DOCUMENT SEGMENT START

Exploring a 2011 eruption and collecting worms
August 29, 2014
The day was mostly cloudy with light winds and some rain showers. Velella velella, commonly called “by-the-wind-sailor” are siphonophores related to Portugese man o’ war. They have been silently drifting past the ship by the millions. They have a small “sail” that is oriented at an angle to their float, which helps propel them much like a sail on a sailboat.
Today’s dive explored the 2011 eruption on the upper south rift zone of the volcano. The dive began on a fracture that was not in our pre-2011 eruption AUV bathymetry but is in our AUV data collected two weeks ago. It continued north past a small pillow mound that also appears in this new map but not in the old, which we confirmed was recently emplaced and is the southernmost 2011 lava that erupted on the upper south rift. Eighteen kilometers further south on the deep part of the rift is a large pillow ridge that also erupted in 2011, five kilometers long and 120 meters high, which we dove on last summer. Further north are the large sheet flows of the 2011 eruption that we explored on Wednesday’s dive and on two previous cruises.
The lava on the seafloor where our dive began was old and . The jumbled sheet flow had been turbulently emplaced, close to the fissure and channel system of a much earlier eruption. There was no fresh lava visible down in the new fracture but bacterial mat on the walls of the fracture indicates hot water is seeping up as the dike below is cooling. This observation confirms the hypothesis that the dike that fed the flows uprift during this eruption extended farther downrift, but here remained subsurface. This case also is an example of how fracturing can occur on older cones and flows, which we are using here and elsewhere on the mid-ocean ridge system to make interpretations about relative ages of the flows based on the concept that the more fractured flows are probably older.
The dive continued north to find contacts between 2011 eruption lavas, 1998 eruption lavas, and several older cones and sheet flows that had not yet been sampled and dated. A highlight was a descent into a deep collapse pit in an older inflated lobate flow, to find drainback shelves and lava veneer the entire way down the 20 meter high wall.
This is my first time on a deep-sea research trip and my first time visiting a mid-ocean ridge. I am a biologist who has come along for the ride to photograph and collect deep-sea worms from the class Enteropneusta. Enteropneusts, commonly known as acorn worms, are closer relatives to vertebrates (that’s us!) than one would think. Despite their gelatinous appearance they have three of the five anatomical characteristics that define the phylum chordate: a dorsal hollow nerve cord, notochord and pharyngeal gill pores. In 2005 a new family, the Torquaratoridae, was described. This family of enteropneusts live on the deep seafloor and some, maybe all of them, are capable of floating in the water column from one foraging site to the next.

DOCUMENT SEGMENT END
AVAILABLE DATA START

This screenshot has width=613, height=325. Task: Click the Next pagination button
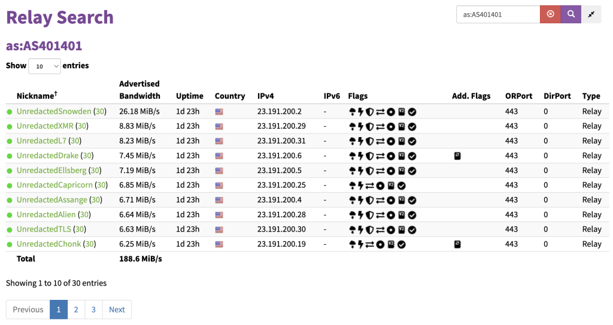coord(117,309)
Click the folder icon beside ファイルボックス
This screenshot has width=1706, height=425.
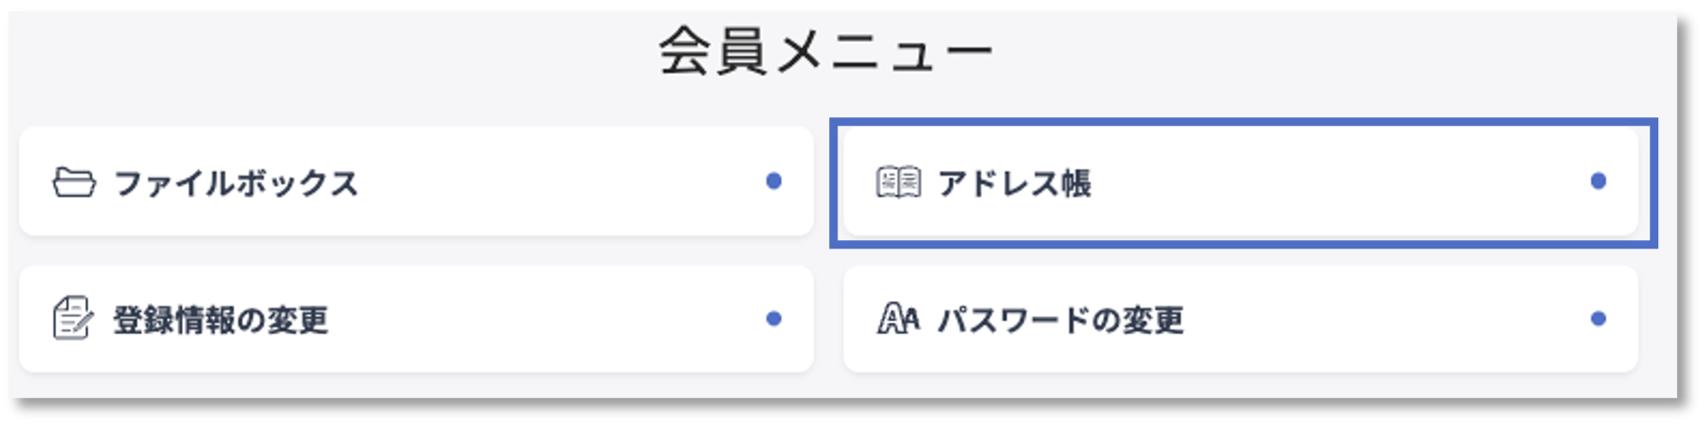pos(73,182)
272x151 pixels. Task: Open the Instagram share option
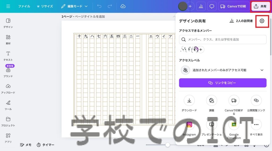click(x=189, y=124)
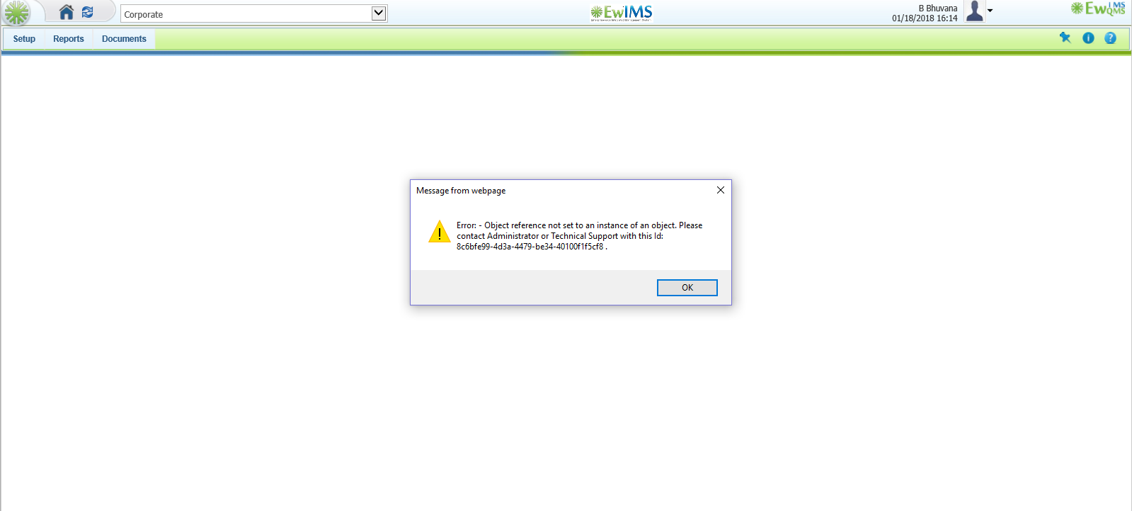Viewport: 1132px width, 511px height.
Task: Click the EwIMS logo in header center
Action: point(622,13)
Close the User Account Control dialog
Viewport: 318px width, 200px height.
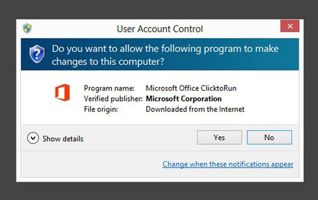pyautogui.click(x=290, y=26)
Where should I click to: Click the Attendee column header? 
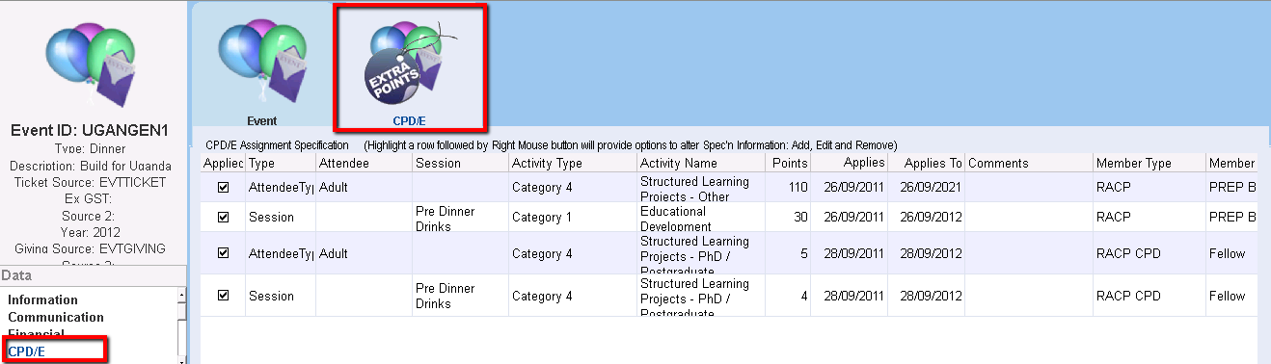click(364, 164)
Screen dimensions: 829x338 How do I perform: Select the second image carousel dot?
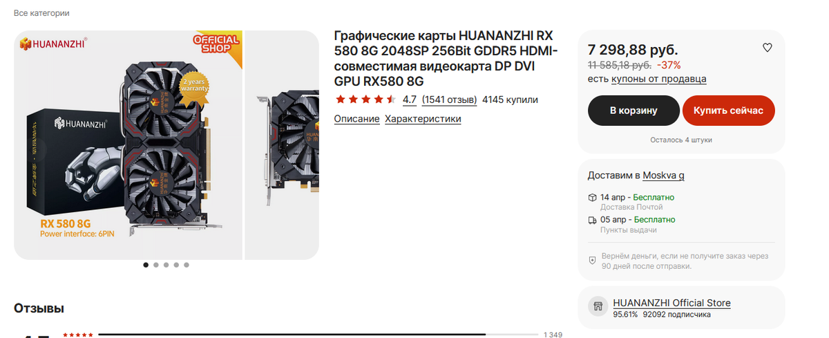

AVAILABLE DATA END

● TASKS TO PERFORM
1) In the dive report, how tall is the 2011 pillow ridge on the deep part of the rift?
2) Pick up the dive report on the 2011 eruption and acorn worms after its final sentence, and carry it on.

● RESULTS OF THE EXERCISE
1) 120 meters high.

2)
Several new species have been seen on previous MBARI expeditions in the Axial area. Since their discovery, many have been recorded on video but few specimens have been collected for morphological and molecular study. They are very delicate organisms and often disintegrate during collection. We don’t fully understand how these animals choose where to feed, although we do know that they eat sediment. New lavas aren’t covered in sediment for a while, so we tend to find them in areas where eruptions took place long ago. Enteropneusts found at Axial Seamount are primarily translucent with light pigmentation to their neck or intestinal region. They blend in with their surroundings very well and often the best way to see them is by the fecal trail left behind. Thankfully, we have two experts aboard who have trained eyes to spot these small, elusive worms.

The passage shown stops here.